Final Review: Final Project / PASSERI Section

Final Review: Fri April-28 / Gallery 10-6pm:

TIME: FOURTH DIMENSION OF ARCHITECTURE_

STEFANO PASSERI section

Students: Tyler Arciszewski – Aaron Barker – Johanna Carabantes – Melissa Donnelly – Christian Gartland – Daniel Guy – Haley Hahn – Miguel Lantigua-Inoa – Jennifer Lema – Briana McLoughlin – Divyang Panchal – Amaory Portorreal – Kenta Posey – August Rulewich.

Faculty: Stefano Passeri

Guest Critics: Cathryn Dwyre (Pratt) – Rob Hamilton (HASS) – Robert Nideffer (HASS)
SoA Critics: David Bell – Parker Bunce – Adam Dayem – Yael Erel – Lydia Kallipoliti – Michael Oatman – Chris Perry – Tom Roland – Rhett Russo – Anna Weichsel.


As an architect, I am trying to make architecture a better performer.
Cedric Price

CASE STUDY 1

Ise Jingu, a small temple in rural Japan, has been under construction for over two thousand years and there is no indication that it will ever be finished. The scheme comprises two identical, adjacent sites: a cluster of four timber structures, the temple itself, sits on one site, while the other lies vacant. Since 4BCE, every 20 years, local craftsmen have been building an exact replica of the temple on the empty plot using the existing structures as a blueprint. Once the new temple is complete, the old one is dismantled and its materials recycled in the nearby town of Mie. By engaging time in its design, Ise Jingu collapses architectural permanence and impermanence into a single process.

CASE STUDY 2

In 1961, the British architect Cedric Price designed the Fun Palace, a cultural center able to transform into virtually any spatial configurations over the course of a predetermined lifespan. The project was designed as a steel truss structure with movable partitions for flexible enclosure in order to be highly responsive to the desires of its occupants and to environmental factors—its architecture would adapt according to its use and deterioration. Choreographed to last exactly two decades, the Fun Palace was designed to disappear without leaving a trace. Although it was never built, Price nonetheless resolved this influential scheme with engineering precision. In the process, he addressed groundbreaking issues of audience participation, feedback loops, and network theory in architecture.

THE PROBLEM

These examples provide us with a glimpse of the possibilities that open to architects when they acknowledge the importance of time. Unfortunately, this attitude is extremely rare in the field. The uncertainty of change, the dynamism of incompleteness, and the inevitability of impermanence have long been eschewed in favor of the notion that architecture must first and foremost be static and permanent.

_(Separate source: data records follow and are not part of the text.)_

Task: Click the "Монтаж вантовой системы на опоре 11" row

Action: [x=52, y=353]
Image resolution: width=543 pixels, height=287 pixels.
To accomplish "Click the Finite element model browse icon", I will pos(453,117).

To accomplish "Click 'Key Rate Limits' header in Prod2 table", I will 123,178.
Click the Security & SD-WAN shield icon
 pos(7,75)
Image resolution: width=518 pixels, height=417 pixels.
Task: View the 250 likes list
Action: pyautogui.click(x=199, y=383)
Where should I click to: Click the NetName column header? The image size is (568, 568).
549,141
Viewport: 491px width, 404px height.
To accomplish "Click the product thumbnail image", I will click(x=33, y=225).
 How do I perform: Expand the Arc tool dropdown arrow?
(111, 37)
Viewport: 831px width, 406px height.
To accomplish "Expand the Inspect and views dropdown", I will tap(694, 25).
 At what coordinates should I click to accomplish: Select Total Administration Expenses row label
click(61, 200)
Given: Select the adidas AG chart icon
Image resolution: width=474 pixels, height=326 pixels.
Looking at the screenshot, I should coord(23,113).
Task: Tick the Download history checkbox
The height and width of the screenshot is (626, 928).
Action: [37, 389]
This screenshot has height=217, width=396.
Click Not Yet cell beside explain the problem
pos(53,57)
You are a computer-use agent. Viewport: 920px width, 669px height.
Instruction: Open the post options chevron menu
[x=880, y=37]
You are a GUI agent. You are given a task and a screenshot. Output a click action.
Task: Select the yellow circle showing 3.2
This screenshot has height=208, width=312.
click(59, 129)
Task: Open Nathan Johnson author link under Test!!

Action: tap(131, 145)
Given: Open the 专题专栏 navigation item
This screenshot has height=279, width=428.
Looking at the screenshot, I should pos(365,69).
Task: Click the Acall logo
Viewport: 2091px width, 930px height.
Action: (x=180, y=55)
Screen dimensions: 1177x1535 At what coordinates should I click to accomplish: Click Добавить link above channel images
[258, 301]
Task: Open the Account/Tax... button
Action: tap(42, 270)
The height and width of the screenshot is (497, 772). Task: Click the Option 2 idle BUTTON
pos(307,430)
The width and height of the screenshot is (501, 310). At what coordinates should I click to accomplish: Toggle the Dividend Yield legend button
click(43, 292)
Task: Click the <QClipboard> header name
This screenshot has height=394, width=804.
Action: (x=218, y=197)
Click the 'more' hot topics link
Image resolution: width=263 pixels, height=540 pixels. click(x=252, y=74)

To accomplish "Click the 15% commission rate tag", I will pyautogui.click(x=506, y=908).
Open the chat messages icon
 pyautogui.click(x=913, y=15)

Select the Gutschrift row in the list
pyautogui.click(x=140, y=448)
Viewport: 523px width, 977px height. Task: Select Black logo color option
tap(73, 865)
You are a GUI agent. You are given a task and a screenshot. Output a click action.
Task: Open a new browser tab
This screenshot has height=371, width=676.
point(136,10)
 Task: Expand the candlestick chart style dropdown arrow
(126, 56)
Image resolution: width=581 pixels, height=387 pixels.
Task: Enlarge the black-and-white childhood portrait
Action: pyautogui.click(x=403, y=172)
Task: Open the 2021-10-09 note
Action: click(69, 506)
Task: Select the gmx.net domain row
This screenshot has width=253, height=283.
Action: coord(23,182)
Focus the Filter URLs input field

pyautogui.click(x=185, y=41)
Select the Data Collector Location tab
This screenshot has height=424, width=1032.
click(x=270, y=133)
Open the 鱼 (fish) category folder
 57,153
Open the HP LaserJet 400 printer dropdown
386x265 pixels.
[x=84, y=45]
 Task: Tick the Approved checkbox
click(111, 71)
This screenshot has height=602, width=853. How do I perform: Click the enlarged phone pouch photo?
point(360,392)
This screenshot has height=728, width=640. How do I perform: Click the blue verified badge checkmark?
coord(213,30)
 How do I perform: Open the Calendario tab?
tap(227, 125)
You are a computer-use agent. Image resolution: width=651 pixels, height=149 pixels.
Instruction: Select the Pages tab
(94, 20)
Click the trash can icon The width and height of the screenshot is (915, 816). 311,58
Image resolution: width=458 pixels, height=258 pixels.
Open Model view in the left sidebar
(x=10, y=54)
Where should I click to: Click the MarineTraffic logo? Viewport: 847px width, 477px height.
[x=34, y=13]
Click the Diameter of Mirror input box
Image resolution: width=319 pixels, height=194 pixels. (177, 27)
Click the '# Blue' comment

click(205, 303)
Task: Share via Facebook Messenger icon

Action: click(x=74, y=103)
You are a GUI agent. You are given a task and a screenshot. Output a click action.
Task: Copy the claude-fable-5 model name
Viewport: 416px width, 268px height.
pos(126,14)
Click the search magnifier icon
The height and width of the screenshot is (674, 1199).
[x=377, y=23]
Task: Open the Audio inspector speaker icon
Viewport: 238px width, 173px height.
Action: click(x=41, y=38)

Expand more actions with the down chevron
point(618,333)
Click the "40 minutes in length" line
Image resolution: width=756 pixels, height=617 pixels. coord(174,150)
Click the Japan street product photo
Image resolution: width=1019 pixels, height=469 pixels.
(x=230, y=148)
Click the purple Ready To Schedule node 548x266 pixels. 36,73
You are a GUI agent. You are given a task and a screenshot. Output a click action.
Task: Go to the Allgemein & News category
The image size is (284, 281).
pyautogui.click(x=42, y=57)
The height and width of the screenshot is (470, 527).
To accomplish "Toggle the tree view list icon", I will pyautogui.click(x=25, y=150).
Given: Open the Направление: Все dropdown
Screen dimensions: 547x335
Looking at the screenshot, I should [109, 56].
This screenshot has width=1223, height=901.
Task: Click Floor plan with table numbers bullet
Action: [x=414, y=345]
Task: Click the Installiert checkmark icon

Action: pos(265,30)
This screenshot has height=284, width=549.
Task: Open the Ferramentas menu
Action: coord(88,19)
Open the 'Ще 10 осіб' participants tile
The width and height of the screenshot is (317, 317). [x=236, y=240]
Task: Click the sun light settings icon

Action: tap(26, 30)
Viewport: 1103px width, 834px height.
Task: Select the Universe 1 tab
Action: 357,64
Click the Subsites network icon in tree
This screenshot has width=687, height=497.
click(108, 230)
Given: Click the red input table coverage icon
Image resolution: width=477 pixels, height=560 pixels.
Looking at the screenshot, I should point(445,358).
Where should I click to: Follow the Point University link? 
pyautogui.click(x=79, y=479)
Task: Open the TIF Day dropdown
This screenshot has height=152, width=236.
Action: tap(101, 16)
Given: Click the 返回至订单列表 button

Several economic and cultural factors suggest that this notion is no longer tenable. Volatile trends in global markets foster a fluid urbanism in which increasingly transient constructions are often replaced even before they deteriorate. Additionally, as Rem Koolhaas pointed out,2 recent advances in science and technology have embedded a sense of duration even in what we thought were the most inert elements of architecture: Bioconcrete floors track our movements and fix their own cracks, intelligent walls learn our atmospheric preferences according to time of day, and interactive windows calibrate daylight intake and augmented reality scenes. Given this state of affairs, it is both urgent and desirable for architecture to explore the untapped realm of time.

THE STUDIO

This section will explore strategies to expand the discourse of architecture beyond three-dimensional Euclidean space toward a four-dimensional space-time continuum. We will concentrate on six main categories of duration: repurposing and demolition, energy production and consumption, accidents and glitches, memory, context, and participation. In the Fall Semester, we will simultaneously develop a discursive approach to the topic and proto-architectural design studies. Through the concept of defamiliarization,3 we will extract and articulate what is strange, surprising, and interesting in the temporal processes that are constantly at play but frequently overlooked in the built environment. For the design studies, we will investigate the relevance of certain mapping methods, biologic and mechanical lifecycles, and film. The Spring Semester will be dedicated to the translation of this body of work into a resolved architectural scheme.